「おのぼり」の出発を前に舞を披露した太神楽=神埼市神埼町の下の宮

元気な声を上げて「棒突き」をする子どもたち=神埼市神埼町の下の宮

 神埼市の櫛田宮一帯で3月31日と1日の両日、2年に一度開催の「みゆき大祭」が行われた。750年ほどの伝統を持つ祭典行事。県重要無形民俗文化財に指定される太神楽(だいかぐら)を先頭に、約700人の大行列が旧長崎街道を練り歩き、地域の厄をはらって安泰を願った。

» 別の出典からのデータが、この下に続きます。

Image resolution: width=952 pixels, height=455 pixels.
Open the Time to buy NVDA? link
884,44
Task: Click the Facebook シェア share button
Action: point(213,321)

 今回は尾崎東分地区が太神楽を担当した。31日夜は櫛田宮から約600メートル離れた下の宮までの「おくだり」。青空が広がった1日の「おのぼり」では、大蛇を模した長い胴体の獅子が、先導役の「めずり」とともに舞を奉納して下の宮を出発した。笛や太鼓の音と、かけ声にあわせ、獅子が力強い舞を披露し、沿道の人たちを楽しませた。太神楽を先頭に締元行列やみこしが連なり、約3時間を掛けて櫛田宮を目指した。

 近くに住む女性は「沿道に並んでいる人がだいぶ減ってきた」とさみしそうな表情を浮かべ、「若い人たちが少なくなってきているけど、伝統のある行事だから続けてほしい」と願っていた。